10. Children's Privacy

SingleStack is a business operations platform designed for business owners and professionals. We do not knowingly collect personal information from anyone under the age of 16. If we become aware that we have collected data from a child under 16, we will delete that information promptly.

11. MCP and Plugin Integrations

11.1 Model Context Protocol (MCP) Connections

SingleStack may be accessed through MCP integrations with LLM platforms (such as Anthropic's Claude, OpenAI's ChatGPT, or Google's Gemini).

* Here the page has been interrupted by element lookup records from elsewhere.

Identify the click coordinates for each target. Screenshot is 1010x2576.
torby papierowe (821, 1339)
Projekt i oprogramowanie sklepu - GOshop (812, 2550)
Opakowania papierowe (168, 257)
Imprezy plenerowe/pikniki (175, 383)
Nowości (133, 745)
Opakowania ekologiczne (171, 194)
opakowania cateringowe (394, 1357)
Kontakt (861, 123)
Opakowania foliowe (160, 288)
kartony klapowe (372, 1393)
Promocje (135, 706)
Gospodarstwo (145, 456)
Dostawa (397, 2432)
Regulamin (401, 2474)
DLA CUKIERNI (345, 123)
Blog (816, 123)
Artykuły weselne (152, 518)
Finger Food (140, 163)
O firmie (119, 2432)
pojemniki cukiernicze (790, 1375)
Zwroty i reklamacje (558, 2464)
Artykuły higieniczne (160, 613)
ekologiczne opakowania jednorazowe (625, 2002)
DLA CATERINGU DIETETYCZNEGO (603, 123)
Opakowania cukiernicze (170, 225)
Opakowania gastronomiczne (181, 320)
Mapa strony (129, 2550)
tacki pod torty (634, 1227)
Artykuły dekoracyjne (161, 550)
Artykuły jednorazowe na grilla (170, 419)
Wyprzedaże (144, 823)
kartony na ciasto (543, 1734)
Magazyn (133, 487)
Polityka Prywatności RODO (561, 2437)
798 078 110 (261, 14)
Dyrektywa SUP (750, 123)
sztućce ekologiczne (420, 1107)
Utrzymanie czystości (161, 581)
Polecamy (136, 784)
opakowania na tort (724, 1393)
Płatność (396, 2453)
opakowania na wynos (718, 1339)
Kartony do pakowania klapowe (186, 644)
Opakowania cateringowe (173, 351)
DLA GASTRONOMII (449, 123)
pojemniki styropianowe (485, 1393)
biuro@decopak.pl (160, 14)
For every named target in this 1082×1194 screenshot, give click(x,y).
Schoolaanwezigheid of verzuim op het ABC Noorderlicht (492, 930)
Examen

When accessed via MCP:

• The host LLM platform may process your prompts under their own privacy policy
• SingleStack receives only the tool calls and parameters necessary to execute your requested action
• SingleStack does not receive or store the full conversation history from the host platform
• Your SingleStack data is not shared with the host platform beyond the specific tool call responses

11.2 OAuth and API Access

When third-party platforms or MCP integrations connect to SingleStack:

• Authentication is handled via OAuth 2.0 with scoped permissions
• Access tokens are short-lived and automatically refreshed
• You can revoke any integration's access at any time
• All API requests are authenticated, rate-limited, and logged

12. Contact Us

If you have questions about this Privacy Policy, wish to exercise your privacy rights, or need to report a privacy concern:

SingleStackOps LLC
Privacy Requests: privacy@singlestackops.com
General Support: support@singlestackops.com
Website: singlestackops.com

We will respond to all privacy-related requests within 30 days.

See also our Terms of Service.

13. Changes to This Policy

We may update this Privacy Policy from time to time. When we make material changes:

• We will update the “Last Updated” date at the top of this policy
• We will notify active users via email or in-platform notification
• Continued use of the Service after changes constitutes acceptance of the updated policy

We encourage you to review this Privacy Policy periodically.